À l’appui de cette prétention, on évoque des « milliers de lettres de menaces de mort », dont la réception aurait amené « le dépôt de plaintes auprès des autorités judiciaires ».

On ne précise pas toutefois quels corps policiers ont pu être saisis de la chose.

Ce sont les positions du maître de l’Église raëlienne sur le droit au plaisir, la libre sexualité, le divorce, la contraception, le clonage et l’euthanasie, entre autres choses, qui lui vaudraient une telle hargne, suggère le communiqué, qui n’est pas signé.

« Personne sur terre ne fait, autant que Sa Sainteté Raël, la promotion de l’athéisme et il a donc des ennemis parmi les membres fanatiques des trois plus grandes religions monothéistes », y lit-on.


Bienvenue aux mineurs!

Les raëliens accueillent les mineurs à bras ouverts et comptent même les recruter dans les écoles.

« Les messages ne sont vivants qu'à travers vous, surtout les jeunes », a dit Raël, lors d'un rassemblement en avril. « J'aimerais avoir 18 ans aujourd'hui et être un raëlien. »

Pour la première fois depuis des années, une poignée de mineurs ont été accueillis à bras ouverts au stage d'éveil de deux semaines au camping raëlien de Maricourt, cet été.

Les mineurs auraient déserté les stages raëliens depuis la condamnation pour corruption de mineurs de quatre raëliens, en France, il y a deux ans.

Les dirigeants n'ont pas pris leur retour à la légère. Dès le premier rassemblement du stage, Nicole Bertrand, une des rares femmes guide-évêque, a demandé aux cinq mineurs d'environ 15 à 18 ans de se lever devant les 400 raëliens pour que tous les identifient.

Puis, elle a demandé à tous de répéter: « Pas touche! Pas touche! Pas touche! »

Nudisme

Elle a ensuite expliqué à la foule qu'il est illégal pour un majeur d'avoir des relations sexuelles avec ou en présence d'un mineur. Que les mineurs devront porter en tout temps le bracelet noir les identifiant sous peine d'être expulsés du stage. Et que le prophète lui-même ne défendra pas les majeurs qui contreviendront à la loi. « Les mineurs avec les majeurs, a tranché Mme Bertrand. »

Une main se lève. « Est-ce qu'on a quand même le droit d'être nu autour du lac? », a demandé un spectateur concerné par la question.

« Oui », répond tout de suite la guide. « Il n'est pas illégal d'être nu en présence d'un mineur. »

Recrutement dans les écoles

Par ailleurs, le mouvement compte intensifier sa présence dans les écoles, question d'y recruter de nouveaux adeptes. C'est ce qu'a affirmé Pierre Bolduc, ami de longue date de Raël et guide-évêque, lors d'une conversation dont le « Journal » a été témoin durant une petite réunion raëlienne rue Laurier, en février.

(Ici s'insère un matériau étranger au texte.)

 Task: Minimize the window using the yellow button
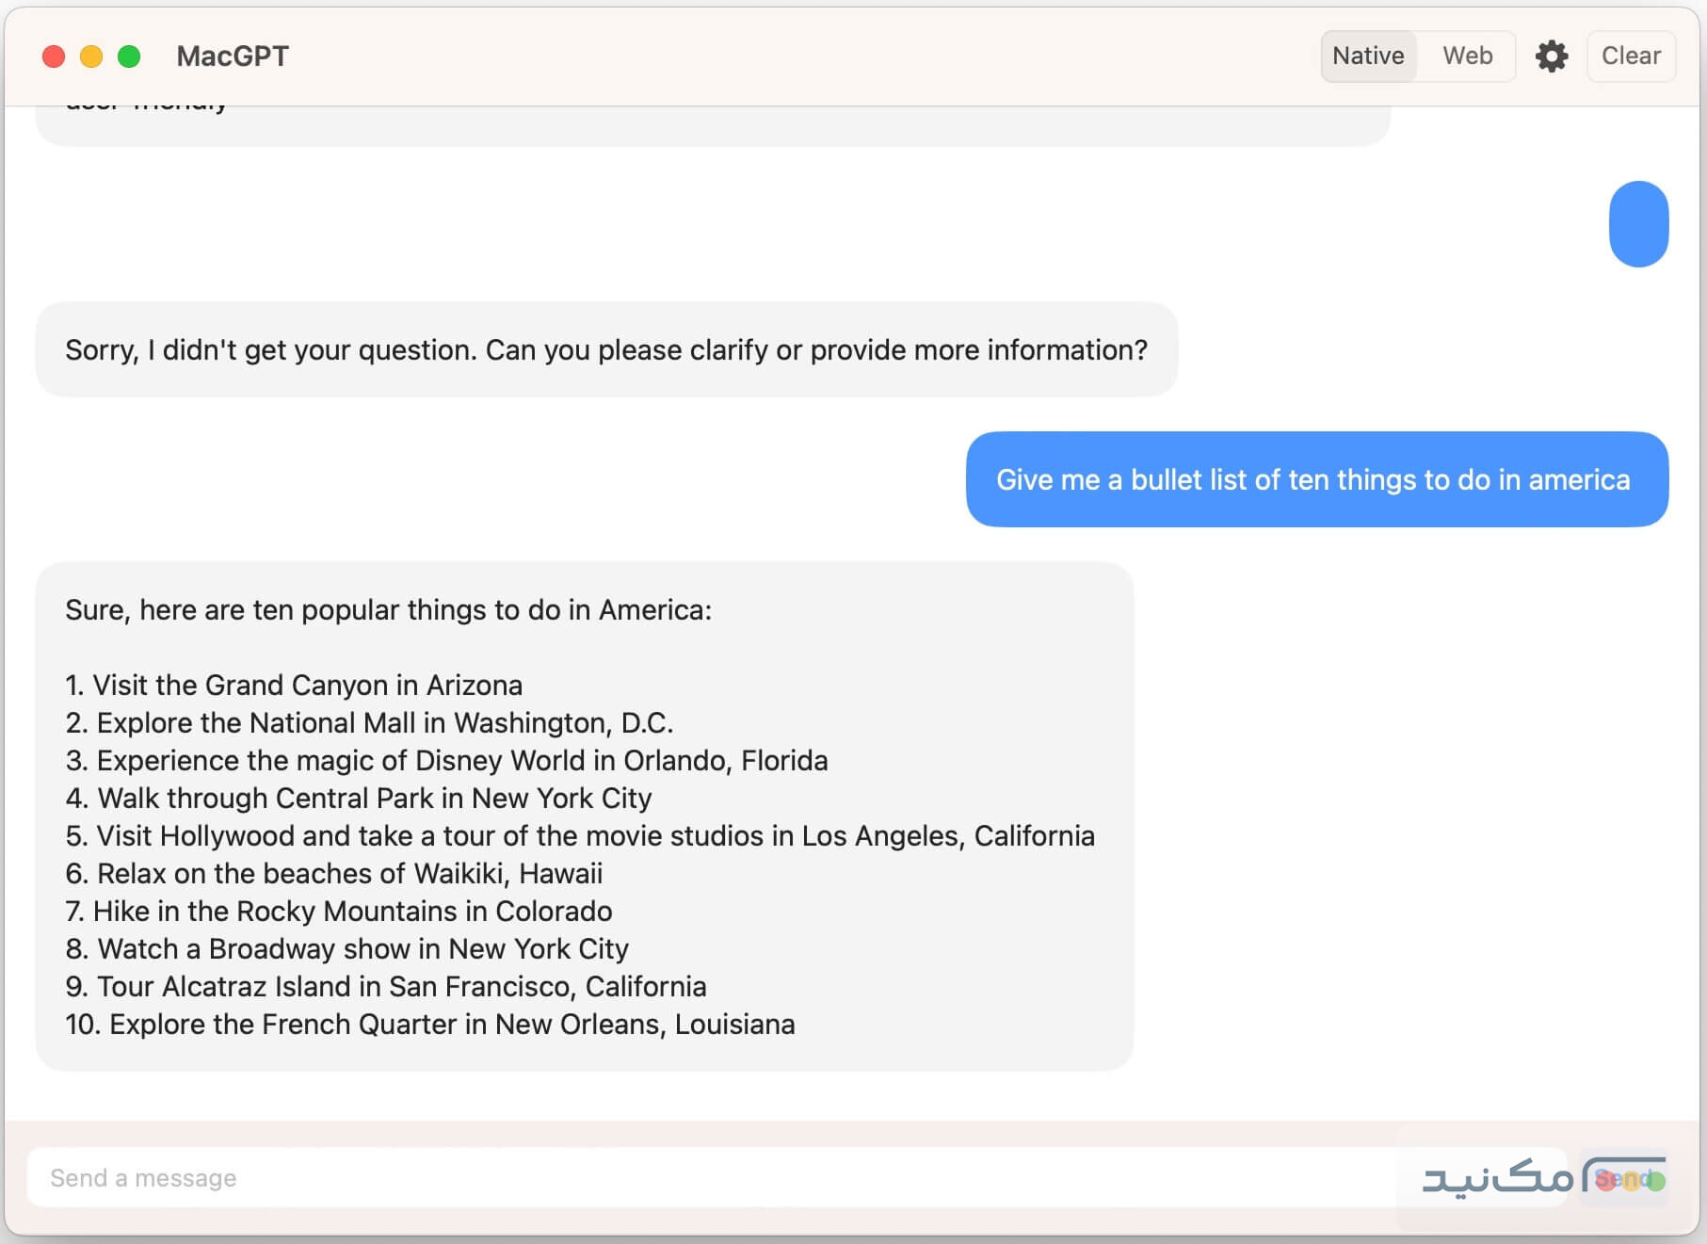point(91,57)
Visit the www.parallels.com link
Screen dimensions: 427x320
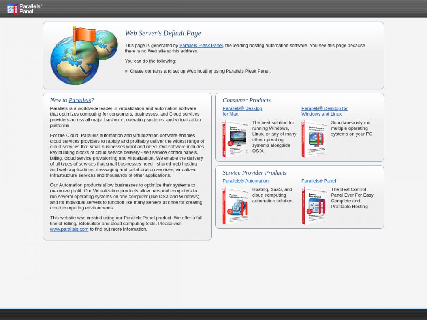69,229
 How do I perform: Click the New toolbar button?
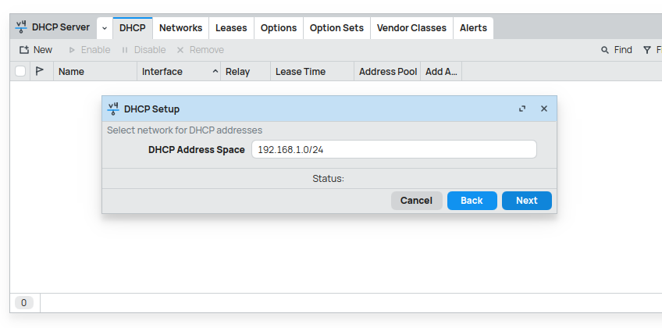(36, 50)
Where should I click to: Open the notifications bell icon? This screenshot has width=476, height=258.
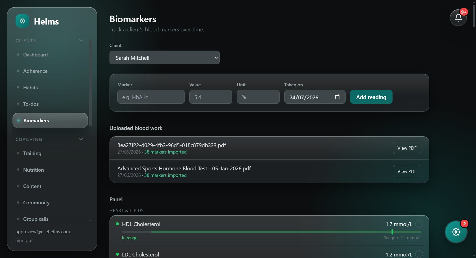click(x=458, y=18)
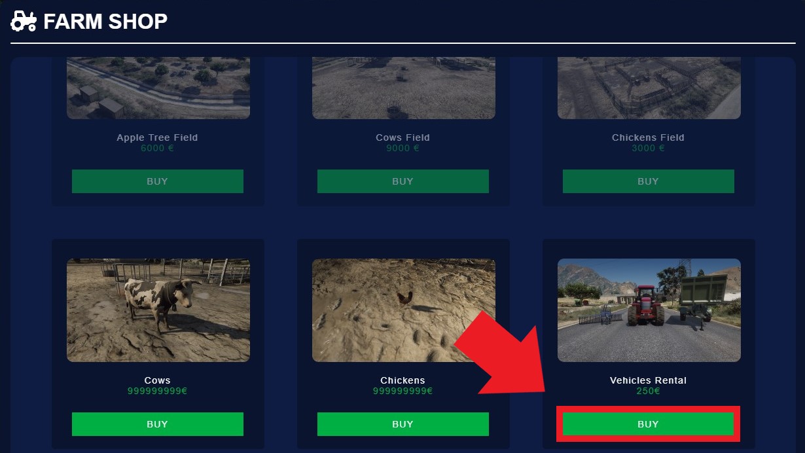Buy the Chickens item
Image resolution: width=805 pixels, height=453 pixels.
coord(403,424)
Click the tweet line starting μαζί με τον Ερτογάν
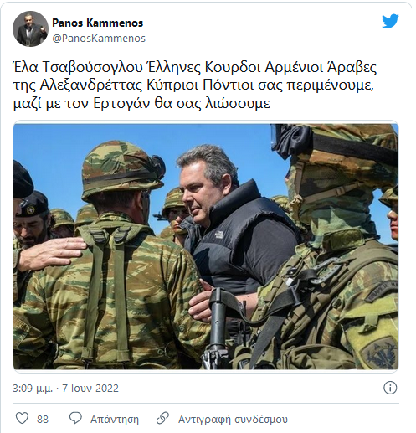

Selon lui, Raël veut que ses disciples « retournent dans les écoles et qu'on dise qu'on recrute au lieu de seulement donner de l'information ».

- Wow! Je suis partante! Ca va être super! a réagi une jeune raëlienne, témoin de la conversation.

Le mouvement a déjà provoqué la controverse en distribuant des condoms dans des écoles du Québec en 1993.

Les raëliens s'étaient aussi attiré de nombreuses critiques en menant une campagne d'apostasie dans maintes écoles du Québec, à l'automne 2002.